Dataset items
┄┄┄┄┄┄┄┄┄┄

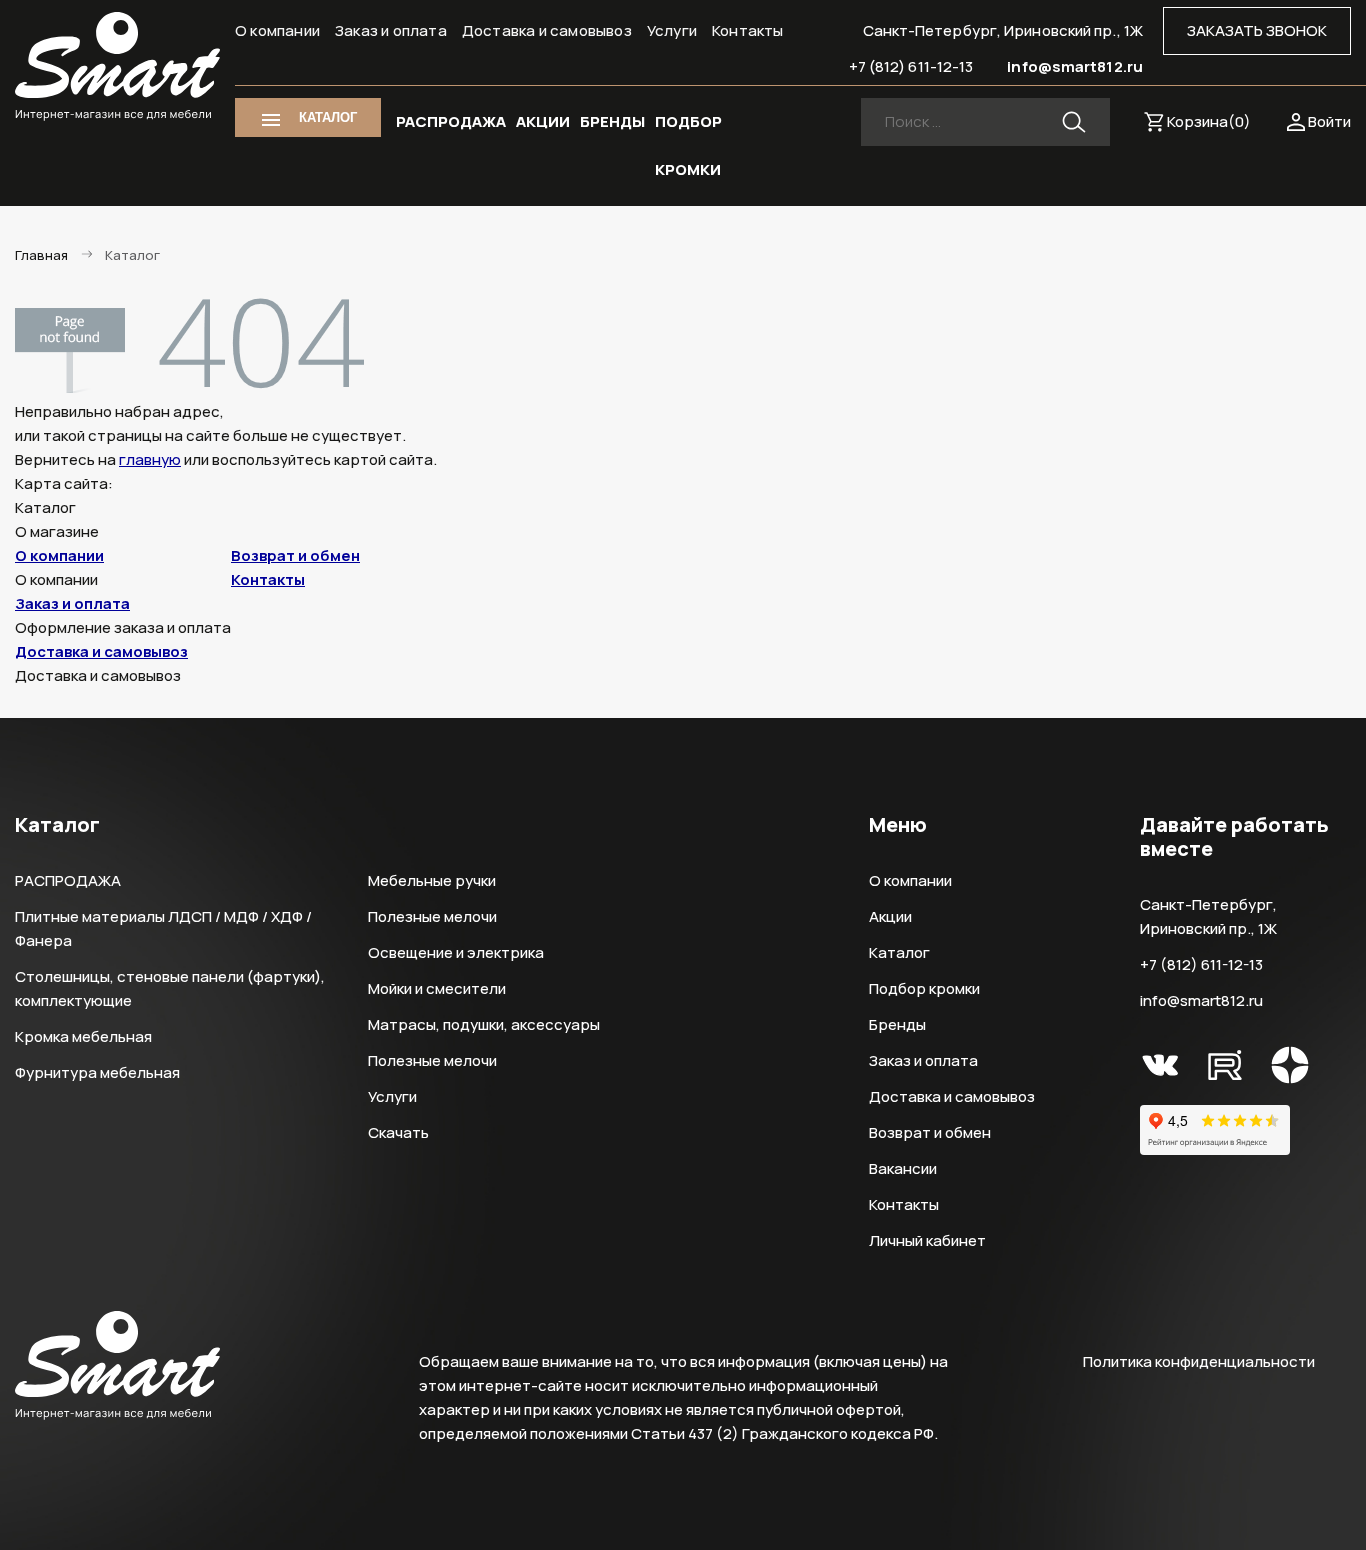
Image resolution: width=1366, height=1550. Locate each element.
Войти (1329, 121)
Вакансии (903, 1168)
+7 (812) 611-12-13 (911, 66)
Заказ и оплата (391, 30)
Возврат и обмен (295, 555)
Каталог (899, 952)
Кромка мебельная (83, 1036)
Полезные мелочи (432, 916)
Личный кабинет (927, 1240)
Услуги (672, 30)
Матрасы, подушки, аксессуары (484, 1024)
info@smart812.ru (1075, 66)
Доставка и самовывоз (547, 30)
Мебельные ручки (432, 880)
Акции (890, 916)
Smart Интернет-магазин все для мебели (117, 67)
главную (150, 459)
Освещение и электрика (456, 952)
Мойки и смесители (437, 988)
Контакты (748, 30)
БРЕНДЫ (612, 121)
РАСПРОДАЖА (451, 121)
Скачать (398, 1132)
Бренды (897, 1024)
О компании (277, 30)
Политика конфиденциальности (1199, 1361)
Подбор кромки (924, 988)
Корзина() (1209, 121)
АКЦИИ (543, 121)
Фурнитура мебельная (97, 1072)
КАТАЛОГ (328, 117)
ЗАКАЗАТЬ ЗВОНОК (1257, 30)
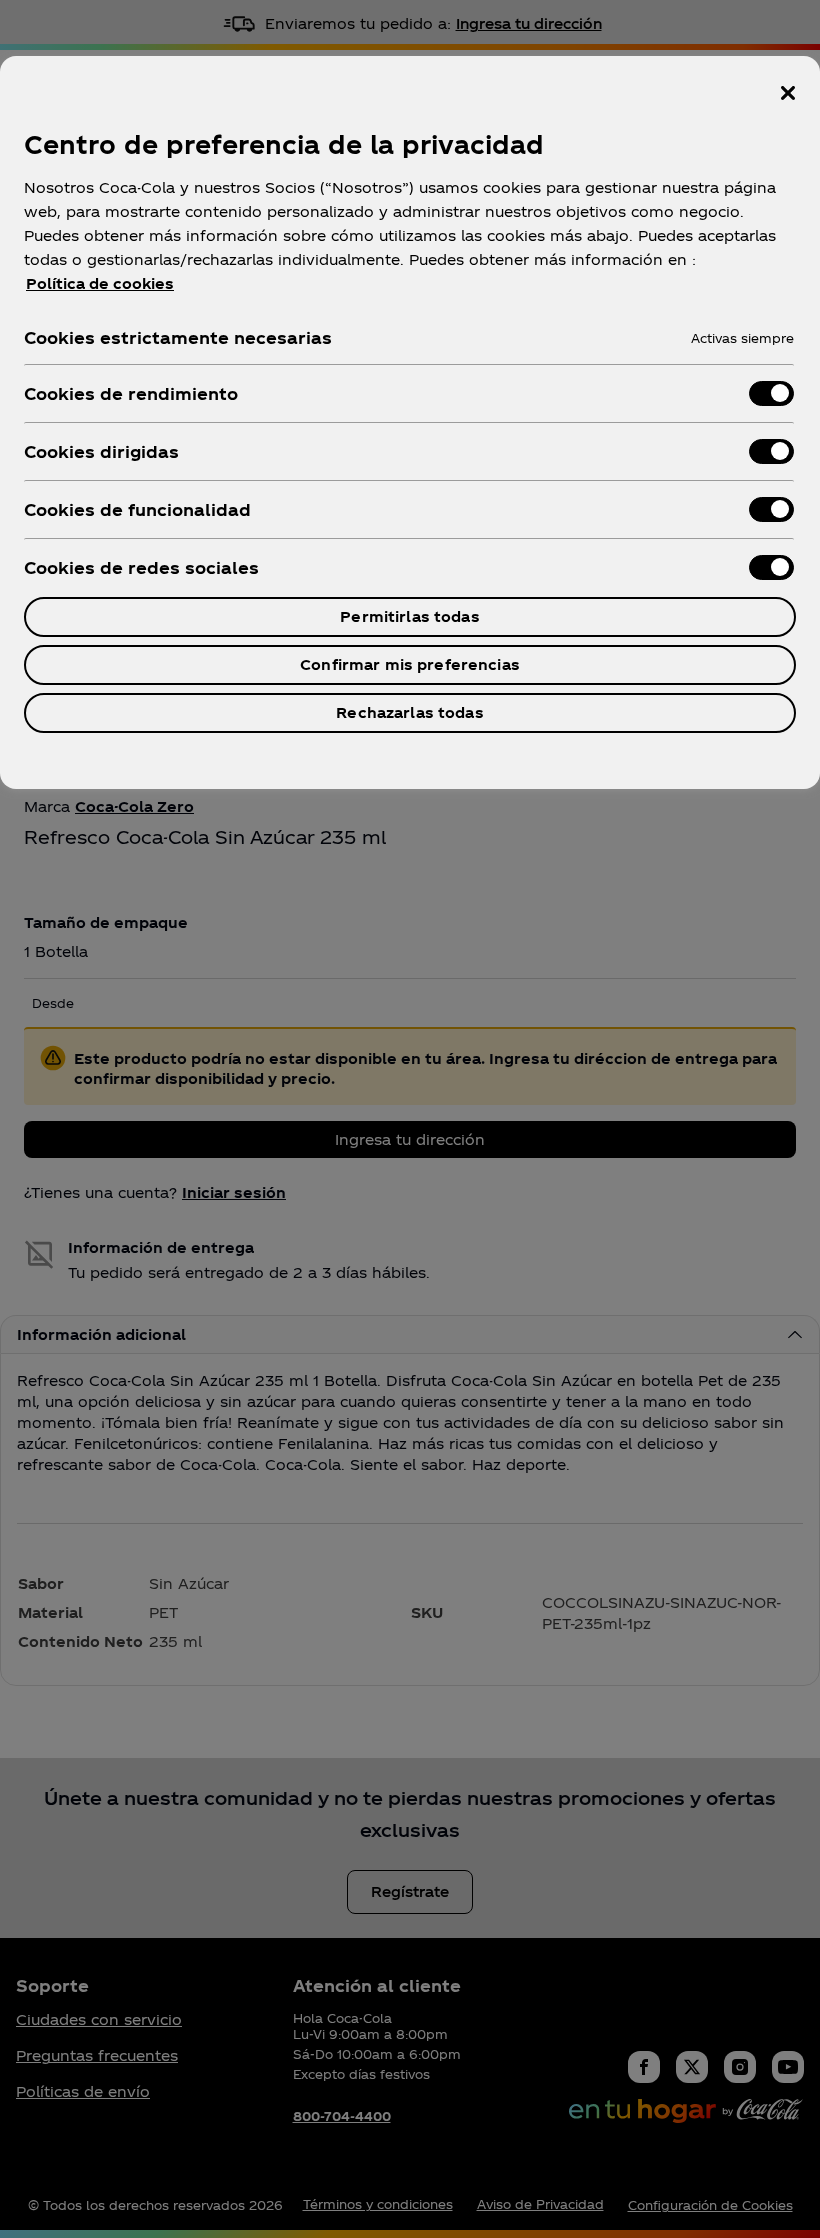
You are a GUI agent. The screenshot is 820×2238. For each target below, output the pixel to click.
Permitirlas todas (409, 616)
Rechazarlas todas (409, 712)
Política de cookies (100, 283)
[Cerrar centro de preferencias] (788, 93)
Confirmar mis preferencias (410, 664)
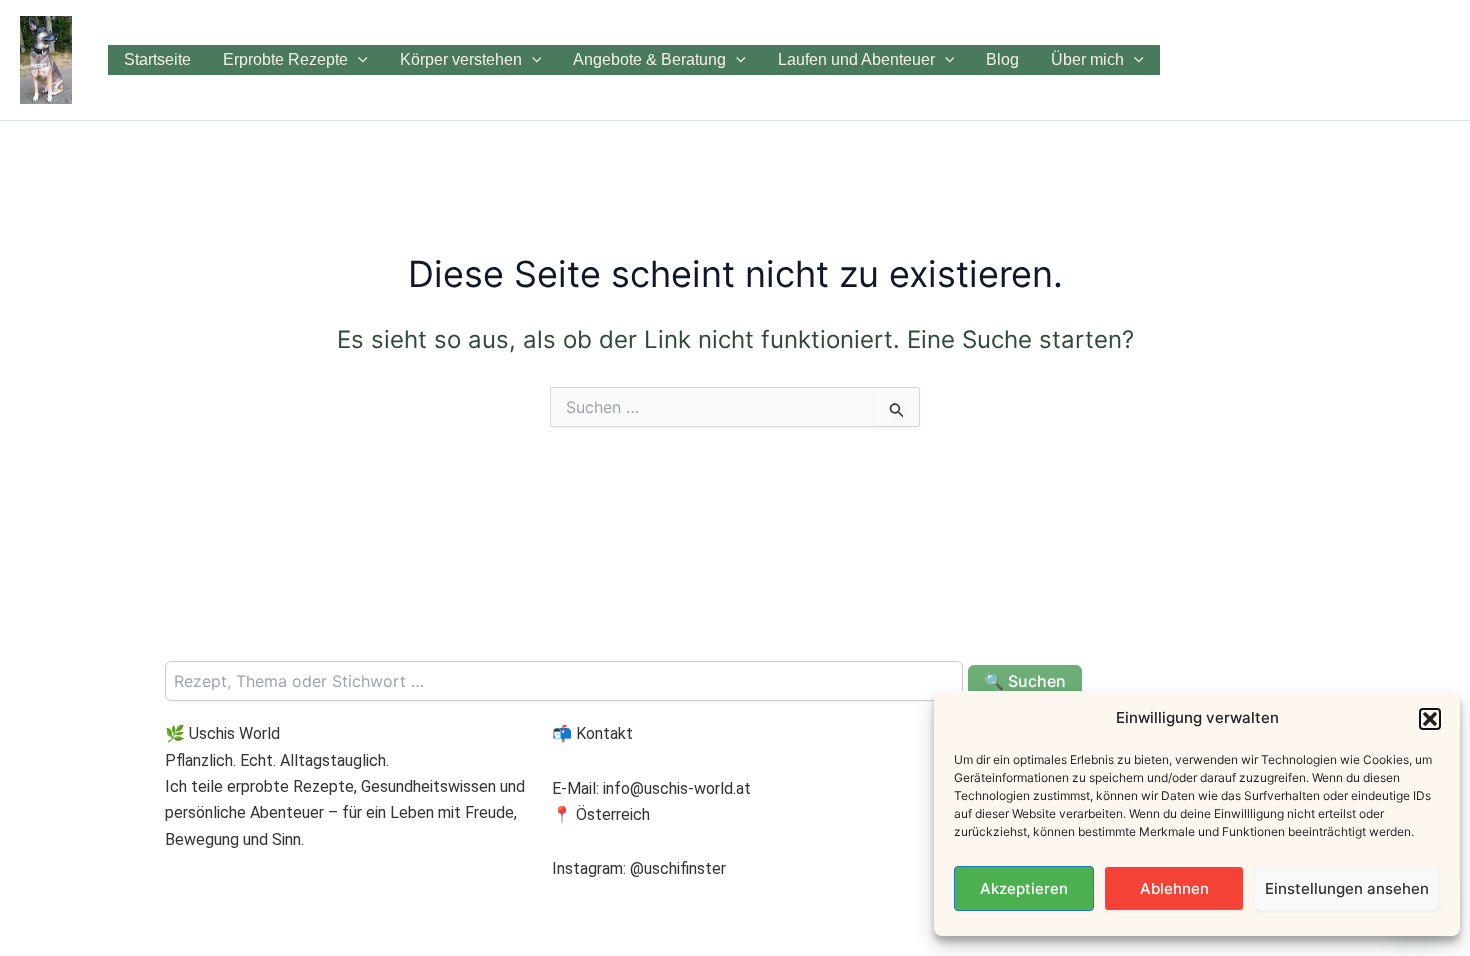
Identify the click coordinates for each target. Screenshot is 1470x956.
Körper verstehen (461, 59)
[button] (1430, 719)
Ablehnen (1174, 888)
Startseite (157, 59)
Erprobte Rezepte (285, 59)
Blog (1002, 59)
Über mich (1087, 59)
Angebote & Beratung (649, 59)
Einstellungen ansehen (1347, 888)
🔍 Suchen (1025, 681)
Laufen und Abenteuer (856, 59)
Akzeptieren (1024, 888)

┄┄┄┄┄┄┄┄┄┄

> [PROMPT]:
The line holding "Confirmar mis preferencias (410, 664)" starts the copy and the line holding "Über mich (1087, 59)" ends it. Repeat those two lines above and all between them exactly, leaving out pictures.

> [ANSWER SPACE]:
Confirmar mis preferencias (410, 664)
Identify the click coordinates for each target. Screenshot is 1470x956.
Körper verstehen (461, 59)
[button] (1430, 719)
Ablehnen (1174, 888)
Startseite (157, 59)
Erprobte Rezepte (285, 59)
Blog (1002, 59)
Über mich (1087, 59)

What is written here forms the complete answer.